Advocating for livestock, say its supporters, requires stronger narratives as well as robust evidence


Mary Nzomo, the chair of Kenya’s Agriculture County Executive Committee Members Caucus, holding the microphone, flanked by Zena Habtewold Biru and Isabelle Baltenweck. (Photo credit: David Aronson/ILRI)

The International Livestock Research Institute (ILRI) and African Union Commission sponsored a breakout session at the 15th annual Comprehensive Africa Agriculture Development Programme (CAADP) Partnership Platform Meeting held 13 June 2019 in Nairobi, Kenya. The session, moderated by ILRI’s Muthoni Njiru, focused on how investing in livestock can accelerate Africa’s economic transformation. CAADP is Africa’s policy framework for agricultural transformation, wealth creation, food security and economic growth, one of the premiere vehicles on the continent for developing and coordinating agricultural policies.

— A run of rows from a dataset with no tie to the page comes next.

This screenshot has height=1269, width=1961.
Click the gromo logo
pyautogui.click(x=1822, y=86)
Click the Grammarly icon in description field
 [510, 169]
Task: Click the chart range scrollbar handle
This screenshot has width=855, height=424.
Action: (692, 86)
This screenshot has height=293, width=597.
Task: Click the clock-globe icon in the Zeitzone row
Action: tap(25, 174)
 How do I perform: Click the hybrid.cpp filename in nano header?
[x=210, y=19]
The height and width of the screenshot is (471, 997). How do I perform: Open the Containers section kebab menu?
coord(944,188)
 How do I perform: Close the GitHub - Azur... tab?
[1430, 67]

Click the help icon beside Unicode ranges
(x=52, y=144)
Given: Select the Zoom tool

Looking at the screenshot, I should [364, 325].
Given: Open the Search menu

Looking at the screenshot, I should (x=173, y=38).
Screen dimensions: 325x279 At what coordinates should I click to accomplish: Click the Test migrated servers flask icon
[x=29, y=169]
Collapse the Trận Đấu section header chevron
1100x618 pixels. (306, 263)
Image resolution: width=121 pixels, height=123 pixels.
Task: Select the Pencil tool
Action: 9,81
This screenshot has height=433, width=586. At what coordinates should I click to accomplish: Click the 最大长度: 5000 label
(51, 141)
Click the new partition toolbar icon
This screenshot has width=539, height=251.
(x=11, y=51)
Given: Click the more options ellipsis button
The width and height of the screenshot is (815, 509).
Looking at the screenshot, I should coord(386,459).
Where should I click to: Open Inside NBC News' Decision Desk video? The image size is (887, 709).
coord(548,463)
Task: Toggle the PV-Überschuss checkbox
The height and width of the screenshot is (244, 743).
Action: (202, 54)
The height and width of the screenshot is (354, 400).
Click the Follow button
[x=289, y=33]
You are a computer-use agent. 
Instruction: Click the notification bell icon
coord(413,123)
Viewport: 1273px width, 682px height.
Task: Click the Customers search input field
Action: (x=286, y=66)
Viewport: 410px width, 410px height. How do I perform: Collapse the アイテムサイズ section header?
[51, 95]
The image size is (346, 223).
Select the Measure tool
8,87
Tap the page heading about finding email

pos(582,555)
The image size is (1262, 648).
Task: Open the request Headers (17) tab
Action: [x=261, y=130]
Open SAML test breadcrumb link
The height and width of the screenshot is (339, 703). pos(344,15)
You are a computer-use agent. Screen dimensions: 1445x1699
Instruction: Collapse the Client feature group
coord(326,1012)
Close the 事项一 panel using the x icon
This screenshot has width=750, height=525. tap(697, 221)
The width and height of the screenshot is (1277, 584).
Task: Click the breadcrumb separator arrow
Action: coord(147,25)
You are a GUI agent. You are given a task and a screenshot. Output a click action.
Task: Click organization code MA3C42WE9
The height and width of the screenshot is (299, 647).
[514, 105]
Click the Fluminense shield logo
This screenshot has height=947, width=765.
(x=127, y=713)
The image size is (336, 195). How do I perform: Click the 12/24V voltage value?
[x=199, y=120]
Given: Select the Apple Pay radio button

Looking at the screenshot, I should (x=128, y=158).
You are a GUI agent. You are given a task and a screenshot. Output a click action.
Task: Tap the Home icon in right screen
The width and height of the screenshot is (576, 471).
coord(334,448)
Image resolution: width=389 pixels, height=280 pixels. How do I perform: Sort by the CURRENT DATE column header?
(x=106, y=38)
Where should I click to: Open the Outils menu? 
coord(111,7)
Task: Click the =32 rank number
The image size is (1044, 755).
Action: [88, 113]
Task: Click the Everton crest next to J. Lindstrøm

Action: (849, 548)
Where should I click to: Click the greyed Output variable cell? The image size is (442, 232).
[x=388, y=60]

Joseph Karugia, the coordinator of the Regional Strategic Analysis and Knowledge Support System (ReSAKSS East Africa), set the scene. Livestock, he said, contribute to all 17 of the SDGs and directly to at least 8 of them, including ending hunger and halving poverty. It can also contribute to the Malabo Declaration goal of tripling intra-African trade in agriculture by 2025. Globally, livestock make up five of the top ten agricultural products by economic value. Within Africa, demand is growing rapidly; The African market for animal-source foods is estimated to reach USD 151 billion by 2050, from USD 37 billion in 2010. With smallholders providing 72% of livestock-derived foods in Africa, the potential of local livestock production to encourage economic growth, improve local and regional food security, and reduce poverty is enormous.

However, Karugia cautioned, for livestock to play its rightful role in sustainable development it must receive a proportionate share of public investment in national agricultural investment plans (NAIPs) and official development assistance. Currently, the sector receives limited attention in NAIPs and just a tiny fraction (less than 2.5%) of official development assistance dedicated to agriculture.

Karugia’s presentation was followed by a panel discussion with Mary Nzomo, the chair of Kenya’s Agriculture County Executive Committee Members Caucus; Simplice Nouala, the head of food security for the Rural Economy and Agriculture Division of the African Union; Zena Habtewold Biru, the director of planning and programming at the Ministry of Agriculture and Natural Resources in Ethiopia; and Max Tusiime, a statistician with the Ministry of Agriculture, Animal Industry and Fisheries in Uganda. Sékou-Sangare, the commissioner for agriculture, environment and water resources for the Economic Community of West African States (ECOWAS), provided additional remarks.

Three overarching themes emerged from the panel discussion. First, there was a broad agreement that despite livestock’s importance to African agriculture, investments in the sector haven’t reflected its potential to improve livelihoods and promote higher economic growth. Second, as the African Union’s Simplice Nouala said, “We need to change the narrative.” That is, livestock advocates must do a better job of explaining to both national and international organizations how and why we need to promote livestock in the developing world. And that means, in part, challenging narratives derived from experiences in the rich world that have little applicability or meaning in poorer countries. Third, it’s not enough to simply collate the evidence. Those who work in research organizations must not be content simply to advise governments—they need to work directly with them, for example through the design and implementation of Livestock Master Plans.

ECOWAS commissioner Sékou-Sangare pointed out that ‘apart from oil, livestock is probably the single most important contributor to the region’s GDP.” He said that at the national level, the ministries of forestry, fisheries, agriculture and livestock need to do a better job of working together—because, he said, mixed messages result in no messages being heard. With coordinated action, he said, ‘no sector can do more to reduce poverty’. And he suggested that governments play a role as backstop and guarantor for local banks willing to invest in the livestock value chain.

ILRI’s Isabelle Baltenweck, program leader of the policies, institutions and livelihoods program, concluded the session on an upbeat note: ‘We need to be as energized about the possibilities of livestock as we are frank about its challenges’, she said.  ‘Ultimately, it’s about understanding how we can get livestock into the policy dialogue’.

Note: The final communique of the 15th Comprehensive Africa Agriculture Development Programme Partnership Platform Meeting included these two ‘key messages’:

18. Livestock and fisheries contribute substantially to improved livelihoods and higher economic growth in African countries of up to 50 percent of agricultural GDP; yet there is very limited investments in these sector. In this regard, it is critical to change the narrative and factor investment, research and innovation in livestock, fisheries and their value chains so as to achieve food security and Malabo and SDG targets of ending hunger and reducing poverty.

19. Call upon the AUC, AUDA-NEPAD and Partners to incorporate livestock and fisheries indicators, covering financing, productivity, trade and resilience into the Malabo Review Reporting mechanism.